Enzymatic cross-linking of proteins with tyrosinase

Tyrosinase (EC 1.14.18.1), usually known as the enzyme responsible for the enzymatic browning of fruits and vegetables, has been demonstrated to induce cross-linking of the whey proteins α-lactalbumin and β-lactoglobulin. The maximum degree of polymerisation for 1.5 mg/ml protein has been achieved at a tyrosinase activity of about 330 U/ml in the presence of a 2 mM concentration of caffeic acid. The pH optimum for the cross-linking reaction was detected at pH 4–5 for α-lactalbumin and β-lactoglobulin, in contrast to pH 7 for lysozyme, a non-whey protein, indicating that for the whey proteins the initial enzymatic oxidation of the phenolic compound is not the rate limiting step for the reaction. In contrast to β-lactoglobulin and lysozyme, for α-lactalbumin a direct cross-linking even without addition of caffeic acid has been proved.

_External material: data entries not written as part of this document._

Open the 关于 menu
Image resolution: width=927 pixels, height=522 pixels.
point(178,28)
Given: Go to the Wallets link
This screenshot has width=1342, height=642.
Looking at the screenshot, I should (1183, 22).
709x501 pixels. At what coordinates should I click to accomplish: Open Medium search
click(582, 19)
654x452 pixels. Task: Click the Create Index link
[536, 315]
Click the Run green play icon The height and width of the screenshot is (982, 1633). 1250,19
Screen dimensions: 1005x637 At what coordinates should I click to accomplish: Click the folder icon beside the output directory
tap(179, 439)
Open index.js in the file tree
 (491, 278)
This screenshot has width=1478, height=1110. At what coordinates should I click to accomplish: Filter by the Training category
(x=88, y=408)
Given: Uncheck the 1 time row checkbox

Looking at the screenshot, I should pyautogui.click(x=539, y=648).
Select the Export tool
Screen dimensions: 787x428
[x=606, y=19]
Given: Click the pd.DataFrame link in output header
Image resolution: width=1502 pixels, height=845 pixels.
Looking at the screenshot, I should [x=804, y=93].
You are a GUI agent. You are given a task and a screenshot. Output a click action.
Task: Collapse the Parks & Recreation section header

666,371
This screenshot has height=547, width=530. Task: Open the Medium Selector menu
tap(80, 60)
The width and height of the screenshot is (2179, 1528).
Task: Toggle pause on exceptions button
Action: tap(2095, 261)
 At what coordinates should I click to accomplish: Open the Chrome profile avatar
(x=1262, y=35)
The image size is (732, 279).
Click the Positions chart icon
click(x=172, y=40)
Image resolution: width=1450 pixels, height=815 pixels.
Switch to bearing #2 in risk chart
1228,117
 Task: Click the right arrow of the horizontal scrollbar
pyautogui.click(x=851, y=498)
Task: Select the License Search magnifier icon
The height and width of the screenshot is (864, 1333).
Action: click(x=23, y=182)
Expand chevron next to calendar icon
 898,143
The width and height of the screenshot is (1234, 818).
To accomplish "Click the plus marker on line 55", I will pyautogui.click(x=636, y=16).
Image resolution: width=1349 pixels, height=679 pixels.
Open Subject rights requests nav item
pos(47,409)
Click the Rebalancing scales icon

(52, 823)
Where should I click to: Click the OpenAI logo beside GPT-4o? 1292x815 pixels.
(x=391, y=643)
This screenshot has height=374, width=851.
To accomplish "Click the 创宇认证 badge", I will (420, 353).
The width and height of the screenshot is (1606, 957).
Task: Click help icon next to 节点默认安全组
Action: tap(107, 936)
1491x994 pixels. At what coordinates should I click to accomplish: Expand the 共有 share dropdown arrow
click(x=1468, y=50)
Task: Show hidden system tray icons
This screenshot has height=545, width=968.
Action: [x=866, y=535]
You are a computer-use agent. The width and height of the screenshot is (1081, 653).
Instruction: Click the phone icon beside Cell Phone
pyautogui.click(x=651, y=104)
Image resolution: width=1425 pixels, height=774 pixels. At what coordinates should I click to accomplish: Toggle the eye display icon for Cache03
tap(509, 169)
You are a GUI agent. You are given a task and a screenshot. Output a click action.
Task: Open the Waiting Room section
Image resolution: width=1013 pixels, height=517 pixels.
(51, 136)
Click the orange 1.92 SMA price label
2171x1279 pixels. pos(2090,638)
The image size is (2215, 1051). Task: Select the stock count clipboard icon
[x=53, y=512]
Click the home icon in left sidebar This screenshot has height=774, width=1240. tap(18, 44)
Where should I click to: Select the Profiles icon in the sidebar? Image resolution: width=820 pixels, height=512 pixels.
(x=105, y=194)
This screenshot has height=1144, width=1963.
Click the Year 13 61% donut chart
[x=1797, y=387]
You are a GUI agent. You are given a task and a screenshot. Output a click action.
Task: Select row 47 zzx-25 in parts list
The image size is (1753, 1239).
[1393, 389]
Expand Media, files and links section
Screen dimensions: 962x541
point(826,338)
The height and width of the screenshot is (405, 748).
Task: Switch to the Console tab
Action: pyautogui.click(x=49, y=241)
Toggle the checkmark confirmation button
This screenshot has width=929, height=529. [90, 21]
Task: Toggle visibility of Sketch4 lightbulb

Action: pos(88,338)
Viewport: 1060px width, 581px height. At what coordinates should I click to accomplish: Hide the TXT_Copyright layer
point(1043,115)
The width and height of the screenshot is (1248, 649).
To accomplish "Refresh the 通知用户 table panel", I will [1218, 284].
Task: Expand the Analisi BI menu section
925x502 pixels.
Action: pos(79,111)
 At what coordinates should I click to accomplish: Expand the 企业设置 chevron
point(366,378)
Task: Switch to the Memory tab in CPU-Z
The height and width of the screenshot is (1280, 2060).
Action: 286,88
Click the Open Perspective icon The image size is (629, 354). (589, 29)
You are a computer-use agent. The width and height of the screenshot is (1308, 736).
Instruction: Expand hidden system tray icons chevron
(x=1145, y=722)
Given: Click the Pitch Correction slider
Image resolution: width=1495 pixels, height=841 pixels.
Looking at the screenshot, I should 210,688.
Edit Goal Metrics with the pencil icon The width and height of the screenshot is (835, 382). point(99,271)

In this manner α-lactalbumin polymers with a molecular weight larger than 300 kDa have been produced by increasing the reaction temperature up to 50 °C. The results of the present study represent a basis for the creation of new high molecular weight proteins. Due to a different reaction mechanism and different points of linkage, tyrosinase-induced protein cross-linking may be a promising alternative to the already established use of transglutaminase for food application.